Peruse our list below and make plans to get out into your community and learn while you play!
Featured learning highlight this week: Do you like learning about nature? What about reading children’s books? Nature is the theme of some great children’s books, including many by Springfield author Thornton W. Burgess. He was an acclaimed naturalist and children’s book author, and is the subject of Christine Palmer Lowrance’s book, Nature’s Ambassador: The Legacy of Thornton W. Burgess. Lowrance will be at Laughing Brook Wildlife Sanctuary to sign books and talk about Burgess. This is part of the Sanctuary’s free Turtle and Field Day event on Saturday, May 24 from 10am-2pm. Families can explore the trails, go on a natural history walk, and search for turtles, frogs, and more in the pond. Children’s book- and nature-lovers of all ages will enjoy this fun and informative program on natural history, animals, nature, and children’s books. Call 413-584-3009 for more information. The Sanctuary is located on Main Street in Hampden, MA.

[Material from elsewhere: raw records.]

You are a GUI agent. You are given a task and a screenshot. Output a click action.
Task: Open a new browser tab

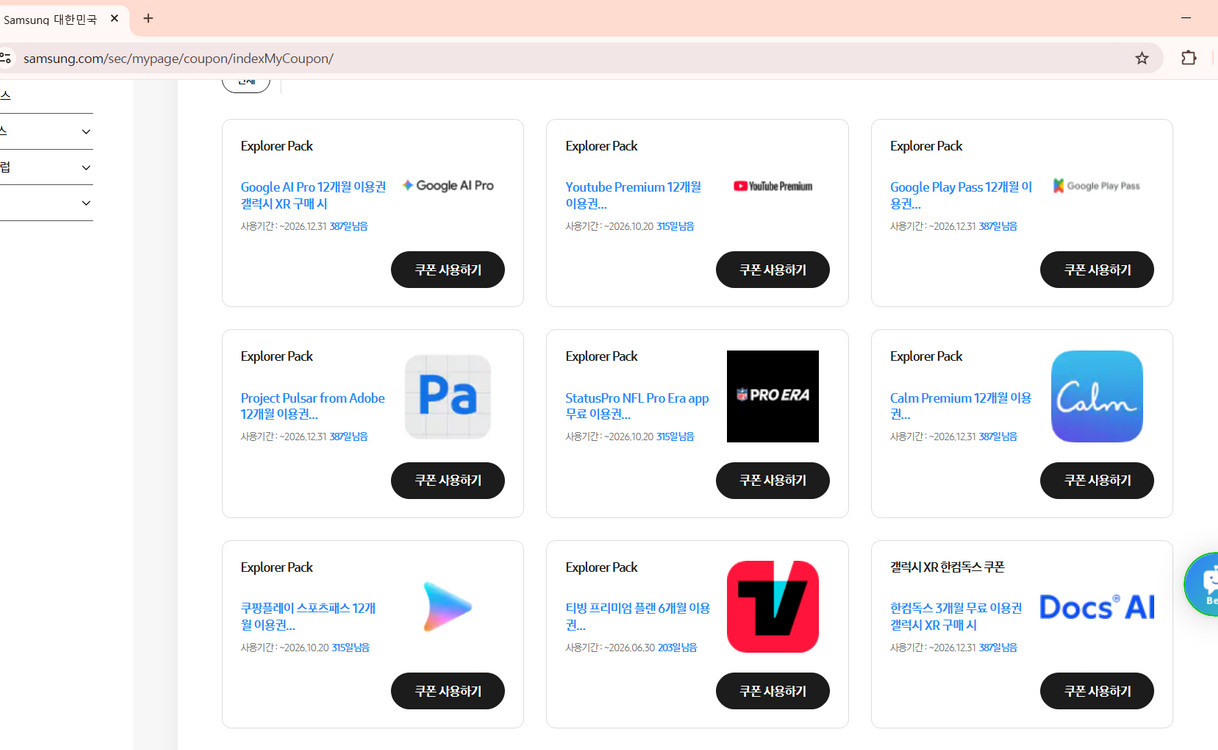click(x=148, y=18)
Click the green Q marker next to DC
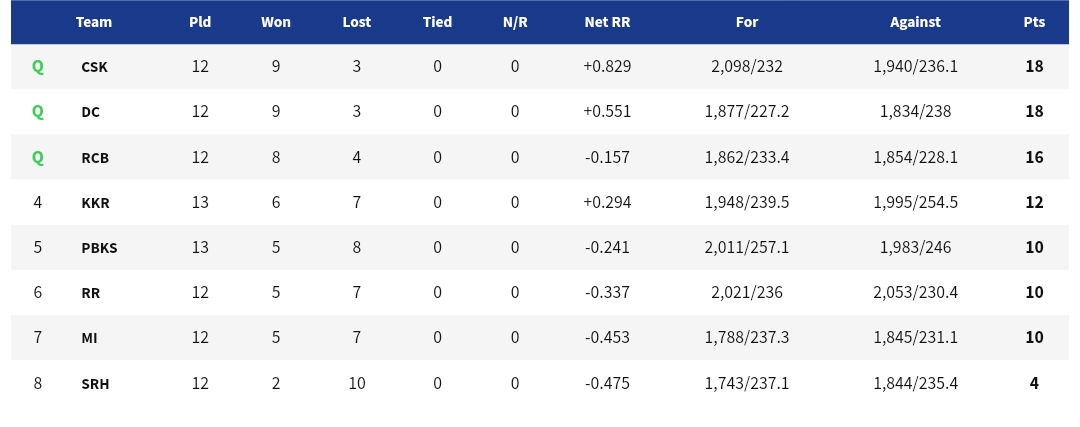The height and width of the screenshot is (427, 1080). tap(38, 112)
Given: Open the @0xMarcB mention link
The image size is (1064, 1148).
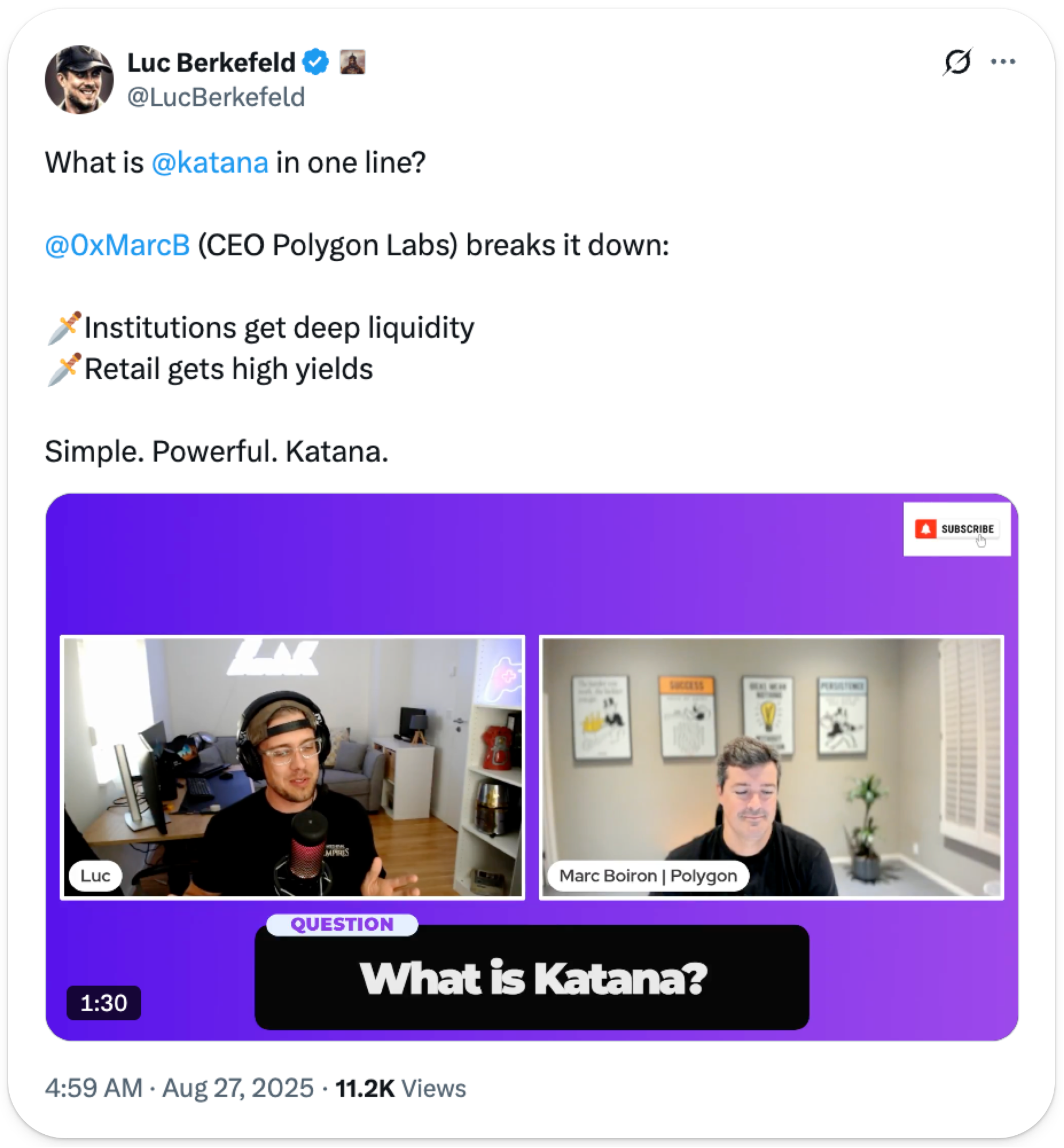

Animal Studies ♦ Agriculture & Fiber Arts ♦ Local History ♦ Bread Baking ♦ Community Service ♦ Nature Studies ♦ Travel/Transportation ♦ History/Martial Arts ♦ Activism/Performance Art ♦ Architecture ♦ Plant Studies ♦ STEM ♦ Crafts & Culture
Do you like learning about nature? What about reading children’s books? Nature is the theme of some great children’s books, including many by Springfield author Thornton W. Burgess. He was an acclaimed naturalist and children’s book author, and is the subject of Christine Palmer Lowrance’s book, Nature’s Ambassador: The Legacy of Thornton W. Burgess. Lowrance will be at Laughing Brook Wildlife Sanctuary to sign books and talk about Burgess. This is part of the Sanctuary’s free Turtle and Field Day event on Saturday, May 24 from 10am-2pm. Families can explore the trails, go on a natural history walk, and search for turtles, frogs, and more in the pond. Children’s book- and nature-lovers of all ages will enjoy this fun and informative program on natural history, animals, nature, and children’s books. Call 413-584-3009 for more information. The Sanctuary is located on Main Street in Hampden, MA.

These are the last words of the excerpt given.